We show here that the H3-K27M-mutated DIPG group recognized by previous studies [7, 8, 31] could be further divided into two subgroups, H3.1-K27M and H3.3-K27M. There is significant overlap between the H3.3-K27M subgroup and the PDGFRA-driven DIPG shown previously and between the H3.1-K27M subgroup and the tumours with a mesenchymal gene expression signature [40, 46]. The wild-type DIPG (with respect to histone H3 mutation) described by other groups [8, 31], is also found in our series, but we did not find differences in survival between WT and H3-K27-mutated groups in this population of strictly defined DIPG (suppl. Fig S7f). Importantly, all but one of the silent tumours we describe had a loss of the trimethylation mark at K27 of the histone H3. As this is an indication of the functional impairment of the PRC2 complex, alternative mechanisms have to be explored to confirm these tumours could be grouped together with the histone H3-27 M-mutated ones. We did not find a MYCN amplification, nor an IDH1/2 mutation in the only sample without trimethylation loss at K27 of the histone H3 (case P188; suppl. Fig S2). MYCN-amplified cases may correspond to a PNET-like variant and are in fact relatively rare (less than ten cases reported so far in the whole literature with MYCN amplification).

The differences between the H3.3/H3.1 subgroups may be a result of distinct cells of origin for these tumours, or reflect a mechanistic consequence of the type of histone mutated. Interestingly, we identified a differential expression between these subgroups of numerous homeobox genes, known to be pivotal for neural stem cell identity and tissue patterning. This coupled with the earlier age of onset of the H3.1-mutated tumours as well as their restricted pontine location (as opposed to H3.3 mutations also found in HGG of other midline regions) could imply that distinct progenitors are targeted by the two mutations. Equally, homeobox clusters are known to be regulated by the PRC2 complex [49] and the epigenetic consequences of the PRC2 complex inhibition might have regional differences depending on the histone type. Secondary genetic alterations also co-segregate between the two subgroups. PDGFRA amplification/mutation, a known inducer of oligodendrocytic differentiation [6, 19, 48], is seen together only with histone H3.3 mutations, whilst ACVR1 mutations that activate the BMP pathway driving astrogenesis are only concomitantly observed with mutant H3.1. Still, the gene expression signature between H3.1 and H3.3 subgroups may not be due to the H3 mutations themselves but rather the accompanying alterations (PDGFRA vs. ACVR1) or differential modification of the microenvironment by tumour cells. However, the astrocytic phenotype was observed in the H3.1-mutated tumours independently of the ACVR1 mutation and future work in vitro should help unravel this matter.

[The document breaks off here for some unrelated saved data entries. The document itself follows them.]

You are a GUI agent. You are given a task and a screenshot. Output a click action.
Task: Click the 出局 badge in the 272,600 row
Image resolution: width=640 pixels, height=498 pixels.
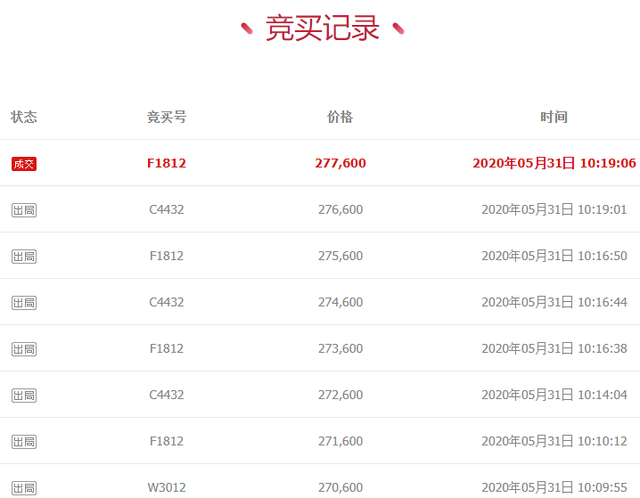[24, 395]
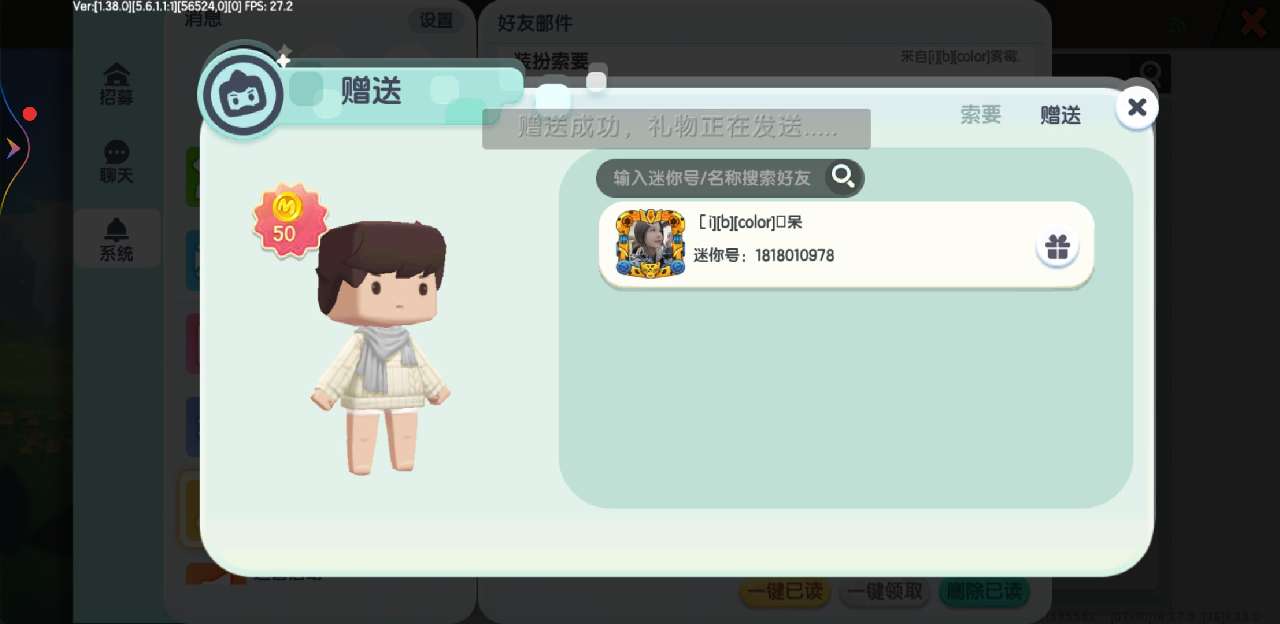
Task: Click the red X at top right corner
Action: tap(1254, 22)
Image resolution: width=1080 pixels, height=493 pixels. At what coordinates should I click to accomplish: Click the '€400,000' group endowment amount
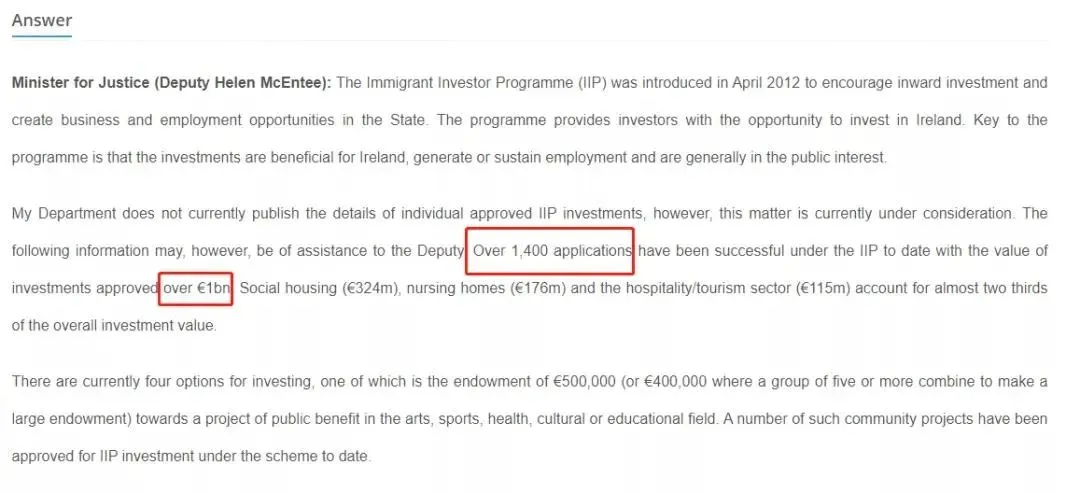[675, 382]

In conclusion, biopsies performed at diagnosis allowed us to confirm a DIPG in almost every case by the identification of a specific histone H3K27 alteration. The type of histone H3 mutated could also predict the outcome of DIPG patients more efficiently than clinical and radiological characteristics of the tumours. Moreover, two distinct oncogenic pathways associated with the mutated histone-driven subgroups have been identified in DIPG and different therapeutic approaches may be developed to target these specific alterations and phenotypic changes. Conversely, mutually exclusive alterations observed in the two DIPG subgroups may influence the response to a given targeted agent. Crucially, our results justify the re-introduction of stereotactic biopsies at diagnosis in the management of DIPG for better treatment stratification decisions.